**Task statement:** Return each entry word for word. Leave the images out.

**Material for this exercise:**

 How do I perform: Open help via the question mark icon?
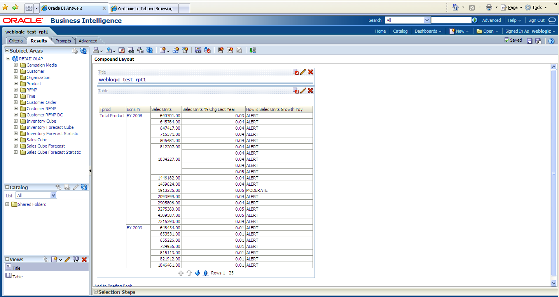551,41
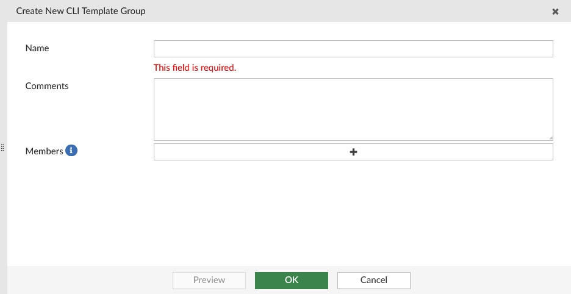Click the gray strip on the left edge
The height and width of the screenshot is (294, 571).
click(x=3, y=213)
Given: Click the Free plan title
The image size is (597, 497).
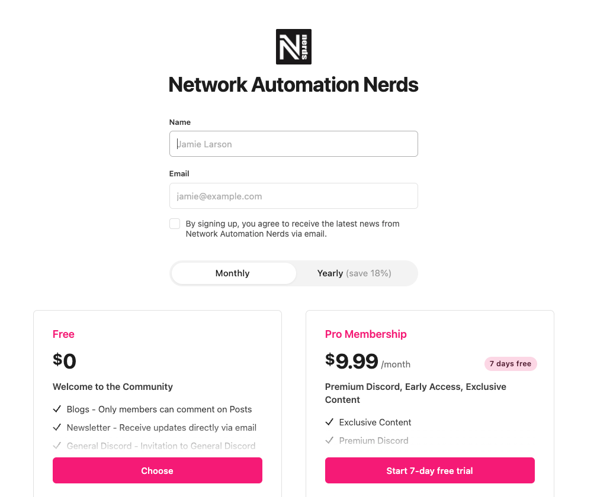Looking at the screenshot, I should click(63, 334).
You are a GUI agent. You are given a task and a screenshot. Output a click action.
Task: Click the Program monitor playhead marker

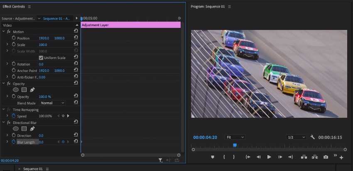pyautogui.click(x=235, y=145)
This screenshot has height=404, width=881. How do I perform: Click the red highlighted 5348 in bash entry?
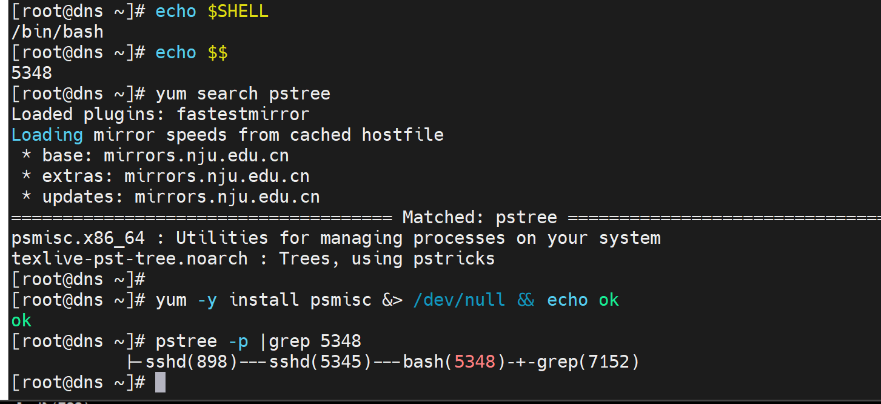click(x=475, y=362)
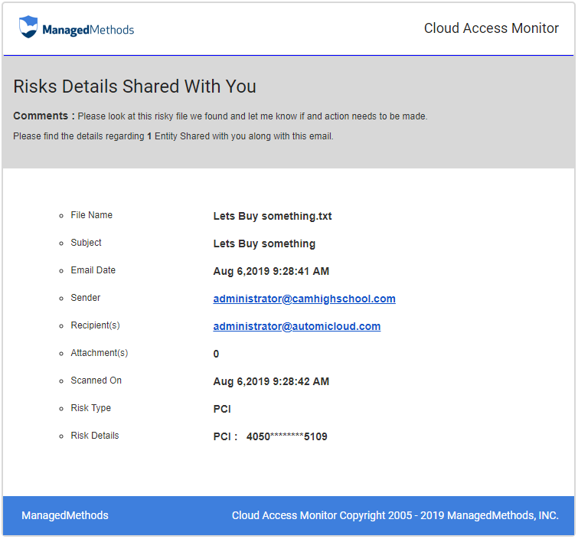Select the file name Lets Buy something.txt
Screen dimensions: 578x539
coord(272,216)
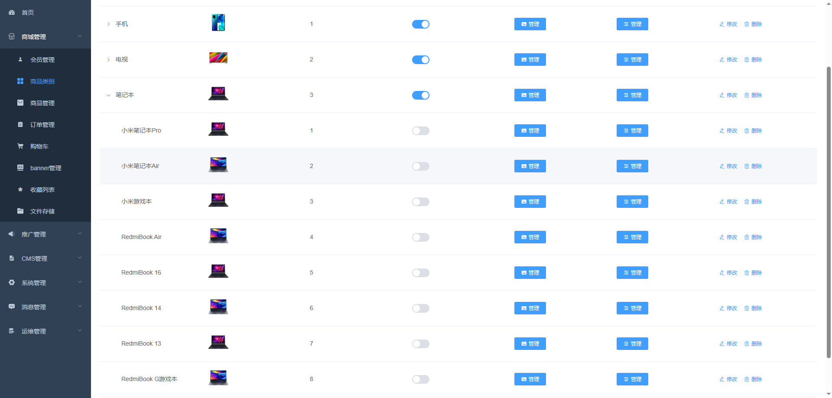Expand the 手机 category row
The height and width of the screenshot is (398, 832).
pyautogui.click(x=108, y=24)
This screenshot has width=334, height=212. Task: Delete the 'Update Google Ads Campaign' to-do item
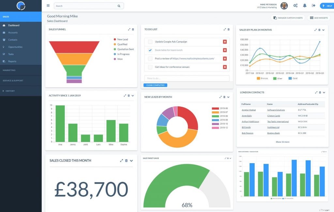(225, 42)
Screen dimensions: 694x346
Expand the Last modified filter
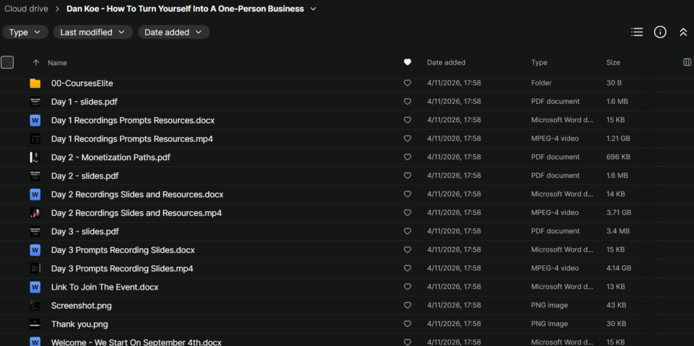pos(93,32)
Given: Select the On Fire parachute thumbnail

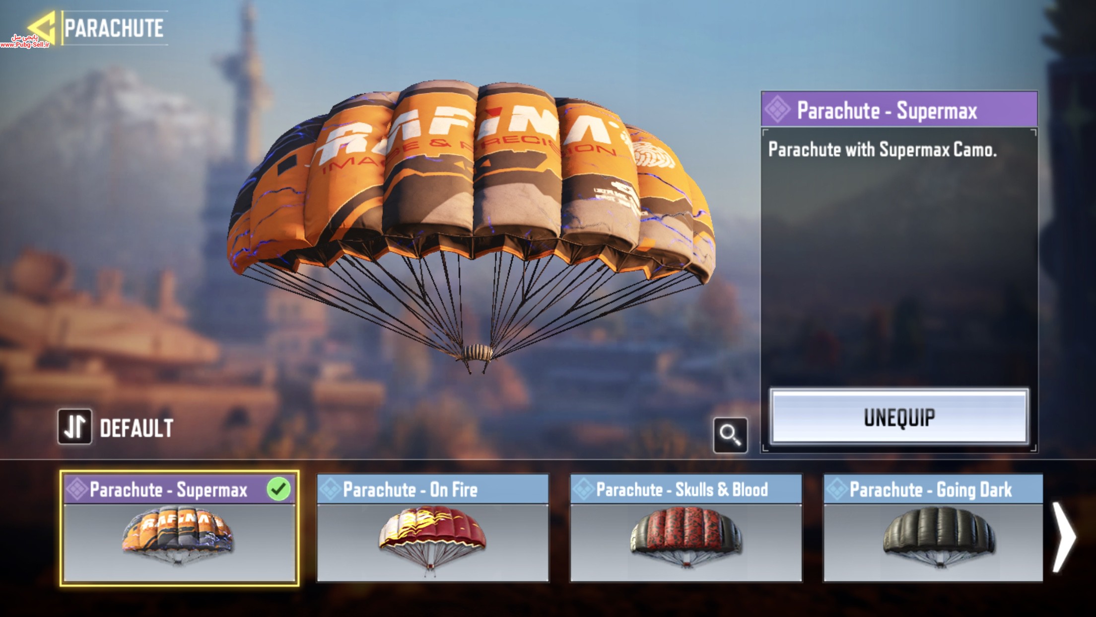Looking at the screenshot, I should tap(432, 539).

**Exercise output:**
 How do I perform: Open help via the question mark icon?
551,41
Click the gray strip on the left edge
The height and width of the screenshot is (294, 571).
click(x=3, y=213)
Given: Click the Free plan title
The image size is (597, 497).
Looking at the screenshot, I should click(63, 334).
You are a GUI agent. You are given a task and a screenshot. Output a click action.
Task: Click the Program monitor playhead marker

pyautogui.click(x=235, y=145)
This screenshot has height=404, width=881. How do I perform: Click the red highlighted 5348 in bash entry?
click(x=475, y=362)
Select the file name Lets Buy something.txt
Screen dimensions: 578x539
coord(272,216)
Expand the 手机 category row
The height and width of the screenshot is (398, 832).
pyautogui.click(x=108, y=24)
This screenshot has width=334, height=212. Task: Delete the 'Update Google Ads Campaign' to-do item
(225, 42)
Screen dimensions: 694x346
Expand the Last modified filter
pos(93,32)
Given: Select the On Fire parachute thumbnail

Looking at the screenshot, I should tap(432, 539).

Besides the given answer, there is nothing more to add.